- **ASSIGNMENT**: Return a copy of every line in the records that includes the word "computer".

- **DATA FOR THIS EXERCISE**:
- Opening Delimiter -
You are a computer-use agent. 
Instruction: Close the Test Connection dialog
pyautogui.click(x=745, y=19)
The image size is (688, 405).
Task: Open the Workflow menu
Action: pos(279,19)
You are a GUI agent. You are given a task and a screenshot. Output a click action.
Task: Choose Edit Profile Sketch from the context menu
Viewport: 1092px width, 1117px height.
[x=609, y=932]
- Closing Delimiter -
- Opening Delimiter -
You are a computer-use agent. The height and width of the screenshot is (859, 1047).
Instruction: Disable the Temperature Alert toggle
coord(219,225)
- Closing Delimiter -
- **COMPLETED TASK**:
You are a computer-use agent. 
You are a computer-use agent. The height and width of the screenshot is (859, 1047).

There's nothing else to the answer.